== Page text ==
═══

Forget about all that jibber jabber nonsense about an election. Think about us, the poor members of the Saybrook community. We have to go through the next phase of our academic careers without a premium dining facility where we can bond with equally distinguished Saybrugians. How are we to foster a sense of collegiate community without sitting at different tables and silently munching on Frosted Flakes as a post-exam treat?
If I had known I would be facing this discriminatory treatment at the hands of Yale University, I would simply have requested to be in Jonathan Edwards like my father and grandfather, Archibald D. Van Buren III and II, respectively. I am confident that their distinguished alumni would never permit such an outrageous undertaking during my time at school. This is what I get for trying to be a man of the people!
Meeting strangers in the dining hall was my primary form of social interaction after Canvas DMing my philosophy TF and lingering after YPU debates to hit on the hot libertarian from Murray. Where besides the hallowed halls of the Saybrook can I smile without teeth at the people from my Froco group? Where can I make a half-witty comment in line to a Freshman that asserts my intellectual superiority and approachable, down-to-earth nature? Certainly not in the filthy, allergen-filled courtyard! Without the dining hall, I spend my days staring slack-jawed at the floor of my single, hoping to catch a glimpse of the mouse that lives behind my dresser. Without Saybrook, I am nowhere. Without Saybrook, I am nothing.
I refuse to be silenced and marginalized by Big Dining. I demand that Yale address this inequity promptly and appropriately lest my so-called “Bright College Years” fizzle away before my very eyes. This is injustice in our time and I will not rest until this malfeasance has been undone. It is my right as a student, nay as a human being, to have my own dining hall and choose, with my own superior reasoning and impeccable taste, to eat at Berkeley anyway.

═══

== Given task 1 ==
Reproduce the entries word for word, from the start of the entries through the line that contains "pos(621,385)".
The piece about the Saybrook dining hall and the entries have no connection to each other.

== Records for this exercise ==
═══

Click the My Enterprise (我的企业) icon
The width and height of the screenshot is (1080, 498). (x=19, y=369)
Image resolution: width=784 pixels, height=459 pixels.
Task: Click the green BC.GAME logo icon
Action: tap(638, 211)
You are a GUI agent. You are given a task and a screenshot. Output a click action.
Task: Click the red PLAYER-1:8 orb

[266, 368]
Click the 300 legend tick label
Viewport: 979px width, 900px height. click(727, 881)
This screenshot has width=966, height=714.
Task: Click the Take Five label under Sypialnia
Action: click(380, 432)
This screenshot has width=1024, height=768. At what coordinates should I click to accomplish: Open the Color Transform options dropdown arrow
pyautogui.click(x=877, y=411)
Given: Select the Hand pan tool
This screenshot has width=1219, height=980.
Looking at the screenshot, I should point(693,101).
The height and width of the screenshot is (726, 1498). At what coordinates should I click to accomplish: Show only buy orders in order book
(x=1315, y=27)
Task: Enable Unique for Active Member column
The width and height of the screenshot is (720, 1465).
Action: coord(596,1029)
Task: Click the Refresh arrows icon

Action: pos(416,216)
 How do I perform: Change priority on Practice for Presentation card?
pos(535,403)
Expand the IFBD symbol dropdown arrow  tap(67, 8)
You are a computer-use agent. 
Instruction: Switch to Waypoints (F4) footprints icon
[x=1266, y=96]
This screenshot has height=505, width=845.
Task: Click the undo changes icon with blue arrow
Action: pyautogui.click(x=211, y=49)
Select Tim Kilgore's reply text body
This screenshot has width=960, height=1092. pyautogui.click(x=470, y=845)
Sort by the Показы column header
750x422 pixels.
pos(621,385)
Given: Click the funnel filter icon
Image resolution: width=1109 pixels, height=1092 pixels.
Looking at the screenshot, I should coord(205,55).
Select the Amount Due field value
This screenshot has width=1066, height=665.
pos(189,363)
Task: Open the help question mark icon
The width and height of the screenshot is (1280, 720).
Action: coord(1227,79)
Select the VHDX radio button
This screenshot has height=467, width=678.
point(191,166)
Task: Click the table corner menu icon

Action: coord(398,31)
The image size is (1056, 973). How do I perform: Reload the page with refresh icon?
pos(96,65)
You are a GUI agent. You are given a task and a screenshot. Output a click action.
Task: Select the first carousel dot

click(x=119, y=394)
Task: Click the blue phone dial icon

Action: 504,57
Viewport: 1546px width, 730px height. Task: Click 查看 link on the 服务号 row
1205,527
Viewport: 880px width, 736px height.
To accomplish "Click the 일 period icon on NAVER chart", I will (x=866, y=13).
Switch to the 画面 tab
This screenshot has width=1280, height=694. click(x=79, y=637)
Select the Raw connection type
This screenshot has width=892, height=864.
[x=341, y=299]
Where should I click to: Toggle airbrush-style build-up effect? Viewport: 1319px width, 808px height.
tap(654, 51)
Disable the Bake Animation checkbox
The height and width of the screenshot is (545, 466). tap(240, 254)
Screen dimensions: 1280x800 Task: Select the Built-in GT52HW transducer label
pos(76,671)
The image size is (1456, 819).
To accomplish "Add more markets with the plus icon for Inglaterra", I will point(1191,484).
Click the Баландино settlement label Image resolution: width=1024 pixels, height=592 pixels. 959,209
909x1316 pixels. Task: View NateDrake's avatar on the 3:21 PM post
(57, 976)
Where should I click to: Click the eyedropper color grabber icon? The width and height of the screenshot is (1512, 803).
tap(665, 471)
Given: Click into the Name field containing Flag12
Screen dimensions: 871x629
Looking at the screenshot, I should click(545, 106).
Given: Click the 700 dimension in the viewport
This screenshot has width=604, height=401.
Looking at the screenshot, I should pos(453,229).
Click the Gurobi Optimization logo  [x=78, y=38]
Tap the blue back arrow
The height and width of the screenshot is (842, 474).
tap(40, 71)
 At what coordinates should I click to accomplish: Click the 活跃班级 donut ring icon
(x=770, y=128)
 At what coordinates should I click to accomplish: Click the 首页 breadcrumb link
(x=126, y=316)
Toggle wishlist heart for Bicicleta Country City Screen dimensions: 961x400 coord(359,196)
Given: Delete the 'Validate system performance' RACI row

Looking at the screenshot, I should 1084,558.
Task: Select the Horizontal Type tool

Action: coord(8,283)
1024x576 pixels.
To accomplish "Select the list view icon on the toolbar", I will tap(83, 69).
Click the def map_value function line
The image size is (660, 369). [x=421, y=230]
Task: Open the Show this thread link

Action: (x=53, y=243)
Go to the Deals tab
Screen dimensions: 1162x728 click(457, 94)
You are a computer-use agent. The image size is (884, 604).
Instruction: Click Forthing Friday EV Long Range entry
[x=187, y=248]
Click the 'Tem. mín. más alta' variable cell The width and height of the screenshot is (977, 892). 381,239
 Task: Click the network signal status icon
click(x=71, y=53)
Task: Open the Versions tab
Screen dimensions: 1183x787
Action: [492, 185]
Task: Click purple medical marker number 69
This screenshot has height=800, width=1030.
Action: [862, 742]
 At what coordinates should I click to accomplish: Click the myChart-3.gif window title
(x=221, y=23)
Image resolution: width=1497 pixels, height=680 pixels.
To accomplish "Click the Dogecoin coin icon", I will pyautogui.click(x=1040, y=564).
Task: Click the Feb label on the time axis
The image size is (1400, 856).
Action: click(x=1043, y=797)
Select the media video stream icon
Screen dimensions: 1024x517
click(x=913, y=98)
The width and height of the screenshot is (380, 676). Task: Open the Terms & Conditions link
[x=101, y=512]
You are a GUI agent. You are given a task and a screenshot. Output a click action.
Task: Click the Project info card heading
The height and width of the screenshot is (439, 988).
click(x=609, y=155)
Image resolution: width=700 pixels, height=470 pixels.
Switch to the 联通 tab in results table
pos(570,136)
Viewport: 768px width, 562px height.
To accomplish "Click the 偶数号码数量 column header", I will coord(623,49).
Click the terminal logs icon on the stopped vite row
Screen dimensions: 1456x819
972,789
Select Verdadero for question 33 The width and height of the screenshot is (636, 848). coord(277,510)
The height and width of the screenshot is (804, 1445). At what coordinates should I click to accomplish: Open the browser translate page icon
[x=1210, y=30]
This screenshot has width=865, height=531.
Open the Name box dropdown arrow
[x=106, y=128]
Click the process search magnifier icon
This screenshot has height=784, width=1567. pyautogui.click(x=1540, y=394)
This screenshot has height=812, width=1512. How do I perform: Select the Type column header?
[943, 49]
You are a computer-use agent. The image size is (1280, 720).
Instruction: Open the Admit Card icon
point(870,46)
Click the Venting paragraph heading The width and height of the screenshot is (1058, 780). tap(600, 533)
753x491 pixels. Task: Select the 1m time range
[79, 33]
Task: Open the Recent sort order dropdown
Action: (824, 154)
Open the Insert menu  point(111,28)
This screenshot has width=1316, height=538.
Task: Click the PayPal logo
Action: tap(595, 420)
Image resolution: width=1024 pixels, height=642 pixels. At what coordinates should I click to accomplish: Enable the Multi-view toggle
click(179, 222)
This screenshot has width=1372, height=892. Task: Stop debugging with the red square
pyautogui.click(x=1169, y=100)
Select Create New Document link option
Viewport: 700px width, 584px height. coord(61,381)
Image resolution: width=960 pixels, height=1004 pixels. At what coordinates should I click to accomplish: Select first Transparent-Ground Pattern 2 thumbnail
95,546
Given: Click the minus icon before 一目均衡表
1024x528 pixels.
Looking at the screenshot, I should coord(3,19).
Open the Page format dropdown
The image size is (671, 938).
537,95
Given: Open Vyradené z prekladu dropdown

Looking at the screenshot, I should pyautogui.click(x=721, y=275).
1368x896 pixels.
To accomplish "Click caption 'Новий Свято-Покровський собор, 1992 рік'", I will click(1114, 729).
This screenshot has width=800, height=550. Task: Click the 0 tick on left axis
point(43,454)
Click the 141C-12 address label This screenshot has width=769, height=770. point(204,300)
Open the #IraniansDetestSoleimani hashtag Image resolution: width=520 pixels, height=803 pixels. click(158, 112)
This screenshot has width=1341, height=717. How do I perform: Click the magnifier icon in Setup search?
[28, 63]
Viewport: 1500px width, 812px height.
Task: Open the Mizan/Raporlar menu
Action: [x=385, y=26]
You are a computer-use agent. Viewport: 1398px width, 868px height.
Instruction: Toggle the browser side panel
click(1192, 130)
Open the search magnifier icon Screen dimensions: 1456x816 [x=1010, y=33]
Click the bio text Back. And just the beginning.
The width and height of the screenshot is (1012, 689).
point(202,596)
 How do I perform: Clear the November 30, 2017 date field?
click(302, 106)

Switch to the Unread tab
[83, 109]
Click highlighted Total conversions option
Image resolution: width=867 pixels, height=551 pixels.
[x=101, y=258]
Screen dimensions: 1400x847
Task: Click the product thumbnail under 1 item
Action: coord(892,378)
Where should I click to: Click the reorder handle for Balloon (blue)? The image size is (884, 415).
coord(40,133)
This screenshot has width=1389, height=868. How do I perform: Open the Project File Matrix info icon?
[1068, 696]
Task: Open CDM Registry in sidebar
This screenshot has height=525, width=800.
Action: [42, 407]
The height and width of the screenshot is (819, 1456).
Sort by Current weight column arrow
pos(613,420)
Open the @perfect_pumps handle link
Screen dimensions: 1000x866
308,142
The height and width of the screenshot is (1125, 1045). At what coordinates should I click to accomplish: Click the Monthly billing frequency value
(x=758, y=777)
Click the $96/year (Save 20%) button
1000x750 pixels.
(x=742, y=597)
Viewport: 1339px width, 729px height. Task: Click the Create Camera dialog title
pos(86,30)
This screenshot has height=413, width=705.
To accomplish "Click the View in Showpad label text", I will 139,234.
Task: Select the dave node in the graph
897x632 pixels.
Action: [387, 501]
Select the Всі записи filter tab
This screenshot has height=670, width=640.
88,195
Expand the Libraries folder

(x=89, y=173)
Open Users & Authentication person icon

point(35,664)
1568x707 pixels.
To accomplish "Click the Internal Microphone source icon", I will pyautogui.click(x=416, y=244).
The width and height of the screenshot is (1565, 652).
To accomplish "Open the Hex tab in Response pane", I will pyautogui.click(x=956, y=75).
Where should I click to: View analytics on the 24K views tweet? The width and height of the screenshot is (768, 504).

═══

== Given task 2 ==
Rewrite the dining hall piece from "Forget about all" to "a post-exam treat?", putting "Corn Flakes" in place of "Frosted Flakes".

== Task response 1 ==
Click the My Enterprise (我的企业) icon
The width and height of the screenshot is (1080, 498). (x=19, y=369)
Image resolution: width=784 pixels, height=459 pixels.
Task: Click the green BC.GAME logo icon
Action: tap(638, 211)
You are a GUI agent. You are given a task and a screenshot. Output a click action.
Task: Click the red PLAYER-1:8 orb

[266, 368]
Click the 300 legend tick label
Viewport: 979px width, 900px height. click(727, 881)
This screenshot has width=966, height=714.
Task: Click the Take Five label under Sypialnia
Action: click(380, 432)
This screenshot has width=1024, height=768. At what coordinates should I click to accomplish: Open the Color Transform options dropdown arrow
pyautogui.click(x=877, y=411)
Given: Select the Hand pan tool
This screenshot has width=1219, height=980.
Looking at the screenshot, I should point(693,101).
The height and width of the screenshot is (726, 1498). At what coordinates should I click to accomplish: Show only buy orders in order book
(x=1315, y=27)
Task: Enable Unique for Active Member column
The width and height of the screenshot is (720, 1465).
Action: coord(596,1029)
Task: Click the Refresh arrows icon

Action: pos(416,216)
 How do I perform: Change priority on Practice for Presentation card?
pos(535,403)
Expand the IFBD symbol dropdown arrow  tap(67, 8)
You are a computer-use agent. 
Instruction: Switch to Waypoints (F4) footprints icon
[x=1266, y=96]
This screenshot has height=505, width=845.
Task: Click the undo changes icon with blue arrow
Action: pyautogui.click(x=211, y=49)
Select Tim Kilgore's reply text body
This screenshot has width=960, height=1092. pyautogui.click(x=470, y=845)
Sort by the Показы column header
750x422 pixels.
pos(621,385)

== Task response 2 ==
Forget about all that jibber jabber nonsense about an election. Think about us, the poor members of the Saybrook community. We have to go through the next phase of our academic careers without a premium dining facility where we can bond with equally distinguished Saybrugians. How are we to foster a sense of collegiate community without sitting at different tables and silently munching on Corn Flakes as a post-exam treat?